Die Grünen sind die Partei, die am meisten von Stuttgart 21 profitiert. Wie erwähnt, hat die Linke ihre Unterstützung bei den MontagsdemonstrantInnen nicht steigern können, die Unterstützung der SPD ist kollabiert, FDP und CDU hatten nie viel Unterstützung, sind jetzt praktisch nichtexistent. Von daher ist es nicht überraschend, dass überwältigende Mehrheiten angeben, die Grünen zu wählen, wenn am nächsten Tag Bundestags- (74,5 Prozent) oder Landtagswahlen (79,6 Prozent) wären. Allerdings geben die Befragten auch mit relativer oder absoluter Mehrheit an, bei den letzten Bundestags- (48,6 Prozent) oder Landtagswahlen (61,1 Prozent) die Grünen gewählt zu haben.

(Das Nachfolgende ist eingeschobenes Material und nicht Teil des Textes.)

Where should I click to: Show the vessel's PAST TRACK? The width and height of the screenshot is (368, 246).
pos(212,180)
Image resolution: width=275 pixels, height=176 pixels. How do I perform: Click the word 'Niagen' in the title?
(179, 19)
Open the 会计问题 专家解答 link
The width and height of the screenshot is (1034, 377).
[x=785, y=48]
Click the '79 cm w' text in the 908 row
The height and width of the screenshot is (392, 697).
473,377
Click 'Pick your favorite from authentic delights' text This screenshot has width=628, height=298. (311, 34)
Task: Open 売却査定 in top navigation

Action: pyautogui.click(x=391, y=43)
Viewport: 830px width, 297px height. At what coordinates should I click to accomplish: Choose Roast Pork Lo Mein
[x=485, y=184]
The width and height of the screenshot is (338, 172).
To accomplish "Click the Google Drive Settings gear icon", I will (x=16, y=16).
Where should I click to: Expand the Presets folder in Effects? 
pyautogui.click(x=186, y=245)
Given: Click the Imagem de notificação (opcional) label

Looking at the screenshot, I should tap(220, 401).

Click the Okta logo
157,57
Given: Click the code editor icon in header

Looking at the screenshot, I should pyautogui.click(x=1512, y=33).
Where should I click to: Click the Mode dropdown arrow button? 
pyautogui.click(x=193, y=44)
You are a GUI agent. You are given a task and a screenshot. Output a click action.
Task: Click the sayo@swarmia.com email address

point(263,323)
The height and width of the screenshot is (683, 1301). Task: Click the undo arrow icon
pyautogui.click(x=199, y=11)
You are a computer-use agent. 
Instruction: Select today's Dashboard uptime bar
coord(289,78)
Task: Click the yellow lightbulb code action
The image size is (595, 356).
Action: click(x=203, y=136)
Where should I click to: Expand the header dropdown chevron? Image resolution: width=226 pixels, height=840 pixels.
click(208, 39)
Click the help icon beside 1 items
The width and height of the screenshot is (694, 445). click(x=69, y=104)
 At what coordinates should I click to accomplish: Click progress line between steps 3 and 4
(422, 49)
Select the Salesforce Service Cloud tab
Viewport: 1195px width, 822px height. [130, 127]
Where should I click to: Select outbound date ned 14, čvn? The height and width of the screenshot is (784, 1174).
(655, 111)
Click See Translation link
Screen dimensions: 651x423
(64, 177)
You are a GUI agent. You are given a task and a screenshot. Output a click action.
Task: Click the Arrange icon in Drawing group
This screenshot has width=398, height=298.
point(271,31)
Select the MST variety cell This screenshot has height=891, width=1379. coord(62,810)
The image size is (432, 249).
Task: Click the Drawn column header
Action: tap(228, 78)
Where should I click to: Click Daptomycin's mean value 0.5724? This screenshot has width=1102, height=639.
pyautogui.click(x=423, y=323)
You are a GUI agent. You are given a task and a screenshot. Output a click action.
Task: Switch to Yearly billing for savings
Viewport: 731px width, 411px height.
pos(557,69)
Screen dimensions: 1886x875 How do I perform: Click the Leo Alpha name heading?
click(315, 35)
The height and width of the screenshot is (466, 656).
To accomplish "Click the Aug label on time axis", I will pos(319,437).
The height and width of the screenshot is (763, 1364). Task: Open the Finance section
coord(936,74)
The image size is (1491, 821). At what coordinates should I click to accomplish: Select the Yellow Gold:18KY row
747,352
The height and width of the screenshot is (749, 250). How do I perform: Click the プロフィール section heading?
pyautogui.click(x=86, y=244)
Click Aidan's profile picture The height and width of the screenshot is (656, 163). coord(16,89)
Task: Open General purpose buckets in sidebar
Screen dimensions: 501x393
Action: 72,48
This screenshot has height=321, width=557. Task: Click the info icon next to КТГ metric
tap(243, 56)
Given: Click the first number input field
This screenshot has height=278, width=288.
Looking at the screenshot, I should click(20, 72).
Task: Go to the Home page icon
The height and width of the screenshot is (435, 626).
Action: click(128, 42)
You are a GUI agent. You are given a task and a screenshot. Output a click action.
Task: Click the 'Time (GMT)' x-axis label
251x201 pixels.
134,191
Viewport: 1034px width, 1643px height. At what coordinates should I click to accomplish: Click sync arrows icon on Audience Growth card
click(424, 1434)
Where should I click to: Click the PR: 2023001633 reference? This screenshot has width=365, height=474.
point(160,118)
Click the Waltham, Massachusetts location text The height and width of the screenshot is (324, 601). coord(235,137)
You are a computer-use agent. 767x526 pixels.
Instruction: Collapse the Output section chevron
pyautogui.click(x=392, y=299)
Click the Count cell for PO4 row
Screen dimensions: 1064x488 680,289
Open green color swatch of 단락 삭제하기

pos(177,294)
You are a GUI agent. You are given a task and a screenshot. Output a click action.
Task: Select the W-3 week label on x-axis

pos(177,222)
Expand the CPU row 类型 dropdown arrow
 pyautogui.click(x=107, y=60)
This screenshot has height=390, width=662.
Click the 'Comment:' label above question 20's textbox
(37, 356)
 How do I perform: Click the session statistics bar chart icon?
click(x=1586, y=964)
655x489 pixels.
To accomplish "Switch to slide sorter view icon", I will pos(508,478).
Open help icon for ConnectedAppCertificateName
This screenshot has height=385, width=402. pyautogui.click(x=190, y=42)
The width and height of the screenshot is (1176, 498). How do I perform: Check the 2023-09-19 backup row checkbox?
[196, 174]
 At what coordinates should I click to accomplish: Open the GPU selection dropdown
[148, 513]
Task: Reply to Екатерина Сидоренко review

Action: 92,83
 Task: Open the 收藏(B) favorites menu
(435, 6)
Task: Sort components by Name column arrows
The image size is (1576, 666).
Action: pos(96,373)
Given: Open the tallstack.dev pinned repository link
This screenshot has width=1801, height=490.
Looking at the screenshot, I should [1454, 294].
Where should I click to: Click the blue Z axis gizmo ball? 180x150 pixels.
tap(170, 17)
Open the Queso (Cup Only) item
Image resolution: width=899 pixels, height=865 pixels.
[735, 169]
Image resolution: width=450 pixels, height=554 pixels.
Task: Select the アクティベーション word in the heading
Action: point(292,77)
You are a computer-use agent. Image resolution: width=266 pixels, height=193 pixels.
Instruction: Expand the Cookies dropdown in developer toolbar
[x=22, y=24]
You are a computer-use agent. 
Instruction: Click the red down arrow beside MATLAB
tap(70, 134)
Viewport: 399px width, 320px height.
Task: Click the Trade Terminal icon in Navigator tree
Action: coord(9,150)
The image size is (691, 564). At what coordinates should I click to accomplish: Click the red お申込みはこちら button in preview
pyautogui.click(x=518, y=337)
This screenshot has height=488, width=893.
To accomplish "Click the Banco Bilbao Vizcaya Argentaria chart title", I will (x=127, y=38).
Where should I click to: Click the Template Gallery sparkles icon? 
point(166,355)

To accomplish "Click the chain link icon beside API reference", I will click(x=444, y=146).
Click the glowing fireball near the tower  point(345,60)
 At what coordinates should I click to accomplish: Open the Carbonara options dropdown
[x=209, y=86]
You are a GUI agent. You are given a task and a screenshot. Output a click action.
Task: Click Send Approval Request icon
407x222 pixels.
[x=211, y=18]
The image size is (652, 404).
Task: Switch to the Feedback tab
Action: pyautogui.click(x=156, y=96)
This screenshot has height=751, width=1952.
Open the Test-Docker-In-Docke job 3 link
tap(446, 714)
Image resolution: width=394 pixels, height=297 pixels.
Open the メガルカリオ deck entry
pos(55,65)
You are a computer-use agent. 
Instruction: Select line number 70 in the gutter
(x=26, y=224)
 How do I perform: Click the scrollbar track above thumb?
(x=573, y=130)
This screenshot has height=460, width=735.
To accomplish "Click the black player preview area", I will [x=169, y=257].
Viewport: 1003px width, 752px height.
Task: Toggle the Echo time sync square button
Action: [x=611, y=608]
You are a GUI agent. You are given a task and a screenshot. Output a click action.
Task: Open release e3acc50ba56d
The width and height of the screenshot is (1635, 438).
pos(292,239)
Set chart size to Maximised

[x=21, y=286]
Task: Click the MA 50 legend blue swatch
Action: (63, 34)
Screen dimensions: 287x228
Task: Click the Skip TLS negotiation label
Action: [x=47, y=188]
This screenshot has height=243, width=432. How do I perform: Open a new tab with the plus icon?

Andere Angaben deuten aber darauf hin, dass diese Unterstützung für die Grünen keine feste Bindung, sondern eine taktische Beziehung ist. Die Befragten sehen eine vorübergehende Interessenidentität, wollen quasi ein Stück des Weges gemeinsam gehen, mehr nicht. Über 80 Prozent stimmen der Aussage zu: „Politische Parteien sind nur an meiner Stimme, aber nicht an meinen Ideen interessiert.“ (39,48 Prozent stimmen völlig zu, 41,21 Prozent stimmen eher zu). fast drei Viertel lehnen die Aussage ab: „Wenn Leute wie ich ihre Meinung gegenüber Politikern kundtun, dann wird diese Meinung auch berücksichtigt.“ (27,8 Prozent lehnen die Aussage völlig ab, 47 Prozent lehnen sie eher ab, weitere 20 Prozent sind neutral). 84 Prozent sind unzufrieden mit dem Funktionieren der Demokratie in Deutschland. (Das Handout zitiert den ARD-Deutschlandtrend, wonach im Juli 51 Prozent der Gesamtbevölkerung Deutschlands so dachten.) Das ist nicht gerade eine passende Einstellung für überzeugte AnhängerInnen einer etablierten Partei, die nach den Meinungsumfragen in wenigen Monaten den größten Wahlsieg ihrer Geschichte erwarten kann. Aber diese WählerInnen sind eben meist keine überzeugten ParteianhängerInnen. So entsteht der scheinbare Widerspruch, dass die große Mehrheit kein Vertrauen in die Politiker hat, aber nur ein gutes Viertel deshalb „keinen Nutzen in Wahlen“ sieht (27,9 Prozent lehnen die Aussage völlig ab, 31,8 Prozent lehnen sie eher ab, 13,8 Prozent sind neutral) und noch viel weniger sagen, sie würden nicht wählen, wenn am nächsten Tag Wahlen wären. AktivistInnen betrachten die Wahl der Grünen als geeignetes Mittel, Stuttgart 21 zu stoppen und mehr direkte Demokratie zu bekommen, haben aber meist keine tiefere Bindung an diese Partei. Das entspricht unserer Erfahrung der letzten Monate, dass die meisten Stuttgart-21-GegnerInnen auf sachlich begründete Kritik an den Grünen überhaupt nicht feindselig reagieren.